All the technical interview questions I've come across at one point or another, with an attempt (hopefully) at explaining some of the concepts!
Sunday, November 6, 2011
Big O notation
Logarithmic Running Time, an explanation
When computing the running time for some set of operations, how do you know whether something is log base 3 or 2 or 10. I will refer to log base x as log_x from here on out.
A set of operations will be said to take log_x steps if you're decreasing the work by a multiplicative factor. Take merge sort for example, we divide the list by 2, so that operation takes log_2 n (n being the size of the list). So if you're dividing the work by a constant amount each time, you end up with a logarithmic equation.
Also, all logs can be reduced to log_2. Why and how you might be wondering since you've probably noticed most running time of algorithms is always written in log_2.
That is because you can convert between any of the logs. They are all the same within a constant factor.
Equation:
log_b (n) = log_x (n) / log_x (b)
Example with converting from base 2 to 10:
log_2 (n) = log_10 (n) / log_10 (2)
Properties of Sorting Algorithms
Run time complexity:
Amount of steps/number of operations required to complete the algorithm.
Performance:
How fast can the algorithm run? This is a bit different then running time complexity because here you care about how long an operation takes. For example, if you need to look up something in a DB to complete your sorting, because let us say a list only has ids but you want it sorted according to names as well - looking up those names is expensive and takes time.
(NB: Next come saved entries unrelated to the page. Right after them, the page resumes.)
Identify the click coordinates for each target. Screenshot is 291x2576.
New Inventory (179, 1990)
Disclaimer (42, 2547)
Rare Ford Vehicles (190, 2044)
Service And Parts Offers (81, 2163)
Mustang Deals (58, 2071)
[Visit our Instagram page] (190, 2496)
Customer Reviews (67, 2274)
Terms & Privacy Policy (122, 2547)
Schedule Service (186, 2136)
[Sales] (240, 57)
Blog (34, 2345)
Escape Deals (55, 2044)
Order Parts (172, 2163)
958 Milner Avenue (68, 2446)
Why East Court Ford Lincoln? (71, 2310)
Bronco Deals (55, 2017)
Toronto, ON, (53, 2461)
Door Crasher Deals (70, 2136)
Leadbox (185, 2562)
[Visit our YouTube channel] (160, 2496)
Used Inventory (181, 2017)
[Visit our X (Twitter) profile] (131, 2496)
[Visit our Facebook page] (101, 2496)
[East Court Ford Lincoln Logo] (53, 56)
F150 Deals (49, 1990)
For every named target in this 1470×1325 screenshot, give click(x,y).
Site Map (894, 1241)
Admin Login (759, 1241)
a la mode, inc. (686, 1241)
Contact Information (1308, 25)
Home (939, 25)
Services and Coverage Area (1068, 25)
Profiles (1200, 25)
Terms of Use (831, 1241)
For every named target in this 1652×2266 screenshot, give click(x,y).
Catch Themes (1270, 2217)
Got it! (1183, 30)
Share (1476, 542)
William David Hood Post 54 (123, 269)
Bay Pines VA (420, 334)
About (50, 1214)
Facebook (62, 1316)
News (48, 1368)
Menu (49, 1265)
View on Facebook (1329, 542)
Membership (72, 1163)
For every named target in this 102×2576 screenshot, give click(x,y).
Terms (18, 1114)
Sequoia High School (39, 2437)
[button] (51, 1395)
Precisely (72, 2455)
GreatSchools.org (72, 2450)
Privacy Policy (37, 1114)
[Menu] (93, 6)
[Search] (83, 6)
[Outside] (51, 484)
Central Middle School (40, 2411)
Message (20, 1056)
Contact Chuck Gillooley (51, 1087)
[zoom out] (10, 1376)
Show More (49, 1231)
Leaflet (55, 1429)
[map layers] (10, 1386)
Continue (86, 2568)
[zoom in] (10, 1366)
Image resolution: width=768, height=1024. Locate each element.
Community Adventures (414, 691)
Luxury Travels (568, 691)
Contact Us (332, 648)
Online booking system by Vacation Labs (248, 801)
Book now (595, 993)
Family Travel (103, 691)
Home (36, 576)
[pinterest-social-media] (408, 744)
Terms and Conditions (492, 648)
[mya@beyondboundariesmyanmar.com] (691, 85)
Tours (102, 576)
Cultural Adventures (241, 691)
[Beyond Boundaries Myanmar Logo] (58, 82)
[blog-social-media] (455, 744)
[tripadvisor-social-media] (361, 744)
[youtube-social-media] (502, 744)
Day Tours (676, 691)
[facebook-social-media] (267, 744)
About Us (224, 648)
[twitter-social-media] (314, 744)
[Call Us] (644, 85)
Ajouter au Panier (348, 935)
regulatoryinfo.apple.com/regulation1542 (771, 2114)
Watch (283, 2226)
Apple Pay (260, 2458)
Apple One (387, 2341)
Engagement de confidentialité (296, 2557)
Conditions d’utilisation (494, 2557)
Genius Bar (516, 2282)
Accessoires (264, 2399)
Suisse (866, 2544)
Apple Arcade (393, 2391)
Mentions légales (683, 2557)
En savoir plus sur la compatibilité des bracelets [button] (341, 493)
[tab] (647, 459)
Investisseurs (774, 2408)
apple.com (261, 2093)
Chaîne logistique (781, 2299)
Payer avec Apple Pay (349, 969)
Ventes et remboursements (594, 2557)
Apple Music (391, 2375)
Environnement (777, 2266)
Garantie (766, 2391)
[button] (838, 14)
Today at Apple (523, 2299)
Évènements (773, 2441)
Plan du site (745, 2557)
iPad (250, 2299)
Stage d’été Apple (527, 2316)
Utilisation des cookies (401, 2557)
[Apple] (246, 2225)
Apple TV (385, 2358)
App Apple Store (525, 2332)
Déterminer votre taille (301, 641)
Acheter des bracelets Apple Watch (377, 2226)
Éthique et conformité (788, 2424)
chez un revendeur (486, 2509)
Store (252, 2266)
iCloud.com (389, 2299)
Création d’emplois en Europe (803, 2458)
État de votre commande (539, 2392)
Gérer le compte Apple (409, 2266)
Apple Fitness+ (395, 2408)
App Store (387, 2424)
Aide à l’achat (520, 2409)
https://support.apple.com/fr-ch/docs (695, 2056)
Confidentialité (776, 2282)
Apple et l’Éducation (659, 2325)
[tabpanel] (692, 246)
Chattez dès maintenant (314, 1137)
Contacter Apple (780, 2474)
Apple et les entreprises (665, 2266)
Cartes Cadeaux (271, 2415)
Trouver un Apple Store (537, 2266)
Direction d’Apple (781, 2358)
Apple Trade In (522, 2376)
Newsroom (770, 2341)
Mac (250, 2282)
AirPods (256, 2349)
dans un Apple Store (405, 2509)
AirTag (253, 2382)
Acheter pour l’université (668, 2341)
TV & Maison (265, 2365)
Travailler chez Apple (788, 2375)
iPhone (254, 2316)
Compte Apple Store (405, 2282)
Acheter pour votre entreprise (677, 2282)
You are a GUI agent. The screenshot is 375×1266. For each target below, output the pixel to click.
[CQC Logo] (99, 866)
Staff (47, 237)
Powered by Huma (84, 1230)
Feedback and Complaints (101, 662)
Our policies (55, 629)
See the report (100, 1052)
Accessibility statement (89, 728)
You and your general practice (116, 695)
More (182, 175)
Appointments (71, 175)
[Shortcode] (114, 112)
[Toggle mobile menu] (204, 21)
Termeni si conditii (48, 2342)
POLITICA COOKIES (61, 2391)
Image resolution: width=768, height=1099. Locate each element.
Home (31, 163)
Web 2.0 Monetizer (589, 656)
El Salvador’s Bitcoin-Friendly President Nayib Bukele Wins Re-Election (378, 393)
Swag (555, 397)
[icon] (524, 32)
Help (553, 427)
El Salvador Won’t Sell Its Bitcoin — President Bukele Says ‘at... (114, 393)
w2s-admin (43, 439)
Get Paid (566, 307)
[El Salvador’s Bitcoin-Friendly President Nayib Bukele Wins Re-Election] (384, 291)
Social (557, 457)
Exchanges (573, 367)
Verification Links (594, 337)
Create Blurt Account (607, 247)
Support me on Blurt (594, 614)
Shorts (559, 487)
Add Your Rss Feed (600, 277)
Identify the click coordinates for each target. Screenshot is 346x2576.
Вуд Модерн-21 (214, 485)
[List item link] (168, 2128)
//how long it would take to carry out 10 operations of varying lengths:
10 operations of x (each x takes 10 ms) = 10 x 10 ms = 100 ms
10 operations of y (each y takes 100 ms) = 10 x 100 ms = 1000 ms
Another topic that falls under performance is cache locality. Whether you're frequently accessing similar items while you're processing a list is important, especially when your list is large and does not fit into memory. If you're constantly thrashing and moving things in and out of memory, you have bad cache locality. If you're working on a subset of a list, and then move on and work on the next subset without constantly thrashing (for example constantly traversing the entire list), you have good cache locality.
Good cache locality: quick sort
Bad cache locality: heap sort, merge sort (if not done in place)
Storage (in-place vs not):
Extra storage needed to hold things while sorting a list.
An algorithm is in-place if it does not need extra storage space while sorting the list (minus a few variables). For example, while the algorithm is sorting, it does not need to create a new list to put the sorted elements into, it can do the sorting and placing of elements in their proper place directly on the existing list.
Stable vs Non-Stable:
An algorithm is stable if it does not change the relative position of items that are equal.
So after sorting a list, the relative position of items that are equal stays the same guaranteed.
Sort the list below by GPA (high to low), input List below:
[(Anna, 4.0), (David, 4.0), (John, 2.0), (Kelly, 3.0)]
Stable should produce:
[(Anna, 4.0), (David, 4.0), (Kelly, 3.0), (John, 2.0)]
Relative position of Anna and David are maintained, Anna still comes before David.
It should not produce (while non-stable algorithms could produce this):
[(David, 4.0), (Anna, 4.0), (Kelly, 3.0), (John, 2.0)]
You care to chose a stable sort if you care about the current order (because it has some property you want to preserve) of the list you're about to sort.
So like the example above, if I have a list sorted by alphabetical order, and now I want to sort by GPA while keeping the alphabetical order sorting. I'd want to chose a stable algorithm.
Why not just sort and just take into account the various properties? Who cares which algorithm you use? Because it might be expensive to look up the data to attain the exact sorting you want. Let us say you have a list with ids and GPAs only. You want that list sorted by alphabetical order of names, even though names aren't included. If the list is presorted alphabetically, you want to retain that sorting. Because if you do not, then you have to do a db look up (which is slow) to get the name to factor it into your sorting equation when doing the sort.
Saturday, November 5, 2011
ClOsUrEs!
function A () {
count = 0;
function B() {
count++;
print count;
}
return B;
}
Event-Driven Programming
A programming concept where the program flow is based on events. The main way it works is that an event or an action takes place and a specific response is generated based on that event.
Many GUIs are event-driven and have a main UI loop that runs and receives events, such as mouse clicks, and then processes them.
Another example is interrupts (a signal to a component that indicates a change or response is needed). One example is hardware interrupts such as powering on/off a computer.
Asynchronous APIs and function callbacks could be used to implement event-driven programming.